Once at the club – a large swimming pool outside; a packed bar-cum-restaurant with a dancefloor inside – he and Samy are a formidable pair on the decks: fluid, speaker-shredding beats, with the odd Afro-Latin number thrown in. Musically, we could be in London, Detroit or Berlin, but the young Tunisian crowd hang around the DJ booth, checking out records, nodding their approval and throwing shapes. It proves, however, a long night for a 50-year-old man – but Omar, the club owner who we met in the Medina at lunchtime, goes out of his way to check on me while I’m reading my book, making notes and sending long texts home, in the process fixing me a fine vegetarian platter.
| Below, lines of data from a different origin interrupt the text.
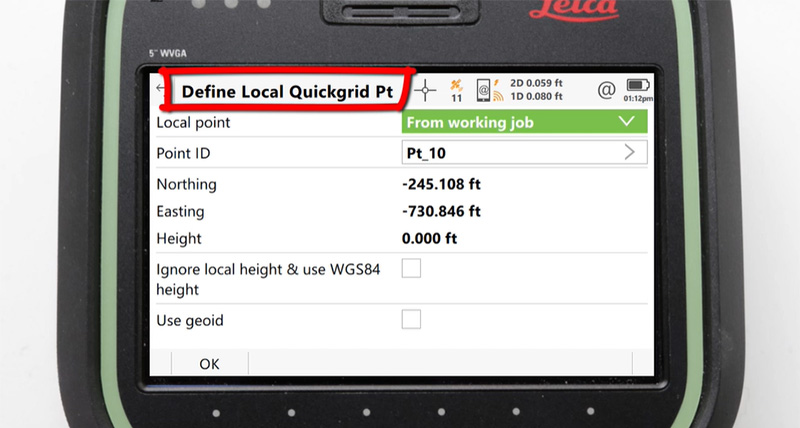Tap the crosshair position status icon

click(x=427, y=90)
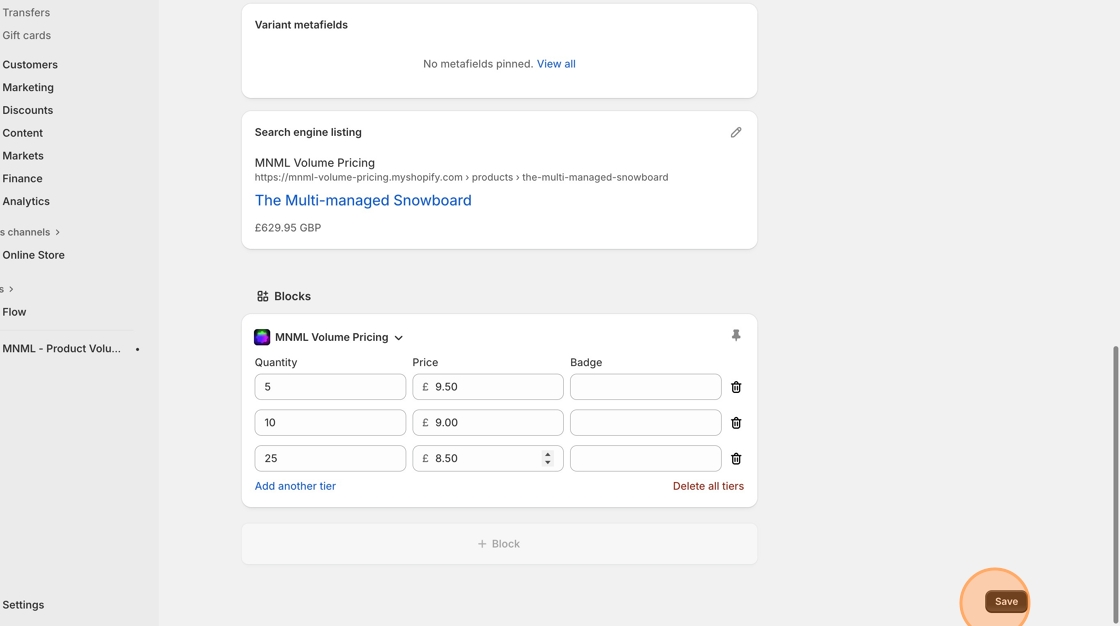The image size is (1120, 626).
Task: Open the Customers menu item
Action: pyautogui.click(x=30, y=65)
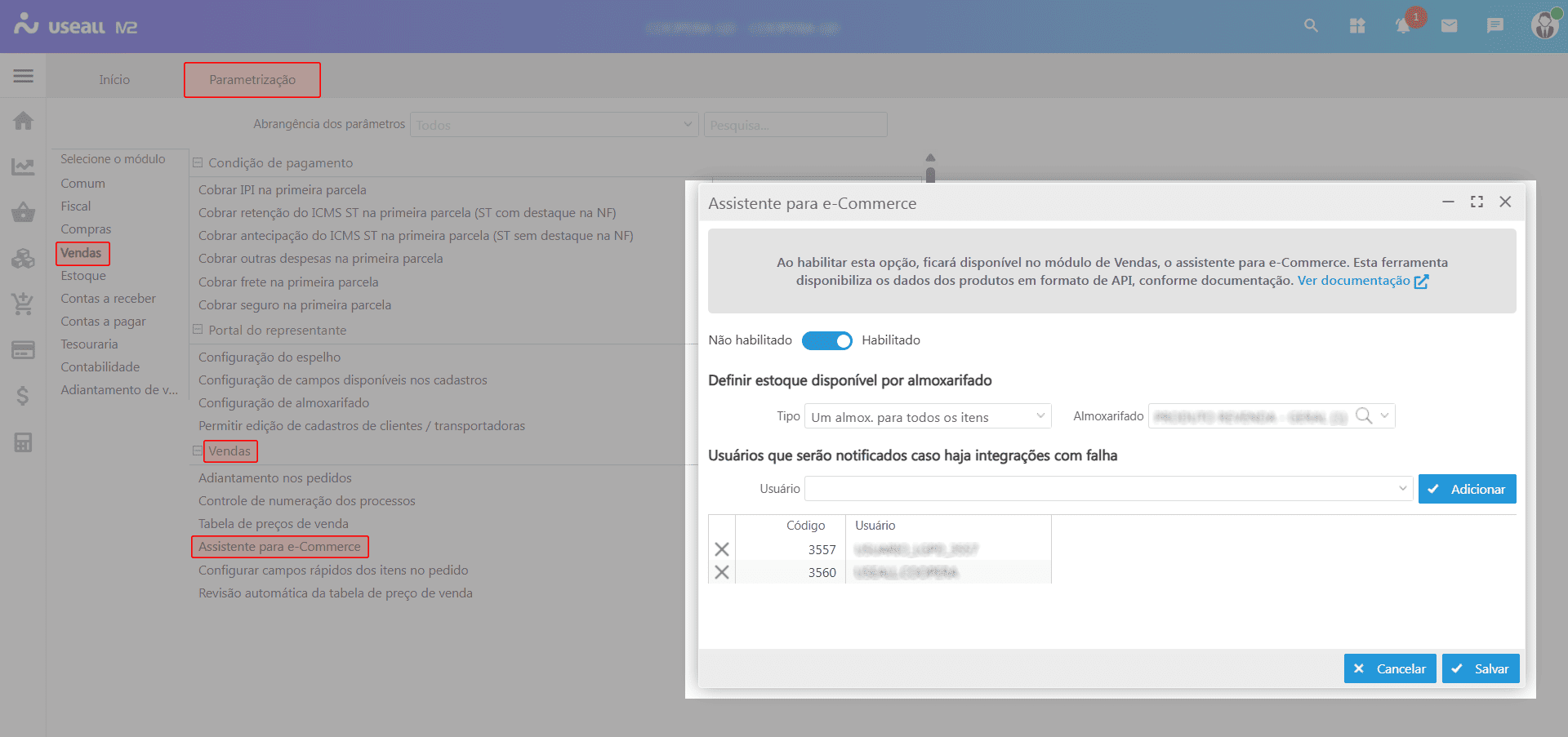Open the hamburger menu icon
The height and width of the screenshot is (737, 1568).
point(23,77)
Omar must be six-foot plus. He’s shaved off his afro after persistent hassle from the police. Samy’s brother and sisters turn up; Souheil tells me you can get three years for possession of just a small amount of weed in Tunis. After three beers I attempt to negotiate the docket system at the cocktail bar. Samy is not too happy with the briny concoction I return to the decks with. All the younger members of Samy’s family seem to be here. He’d told me earlier that, after a couple of great holidays with his younger twin sisters and Souheil, with whom he’s always remained close, he’d returned to his flat in Frankfurt alone. Sitting at his kitchen table, smoking too much weed as the nights drew in, engaged once again in the solitary occupation of writing sleevenotes, he realised ‘the energy my family was giving me was not there anymore’. It was time to reconnect with the sunshine of Africa and his Tunisian brethren.
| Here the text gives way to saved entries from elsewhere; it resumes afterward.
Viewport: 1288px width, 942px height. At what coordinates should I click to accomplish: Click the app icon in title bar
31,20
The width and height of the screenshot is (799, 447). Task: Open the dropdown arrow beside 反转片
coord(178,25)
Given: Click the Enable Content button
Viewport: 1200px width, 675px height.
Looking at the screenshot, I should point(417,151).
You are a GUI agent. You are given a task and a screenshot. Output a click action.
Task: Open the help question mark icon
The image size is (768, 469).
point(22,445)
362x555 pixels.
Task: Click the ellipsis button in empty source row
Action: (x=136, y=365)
I play a game of table football with a young Tunisian clubber (a 4-4 draw; I would have won but for a last-minute own goal). Suddenly Samy is at my side. ‘Where the fuck have you been? I’m back on in 20 minutes.’ I apologise, and we resume the interview. I recognised only one Analog Africa track in Samy’s first set, a song from Space Echo: The Mystery Behind the Cosmic Sound of Cape Verde Finally Revealed. I wonder if, over the course of recent releases, there hasn’t been a gentle shift away from the fiery James Brown-style psychedelic soul of Benin and the African Scream records towards a lusher, seventies dancefloor sound?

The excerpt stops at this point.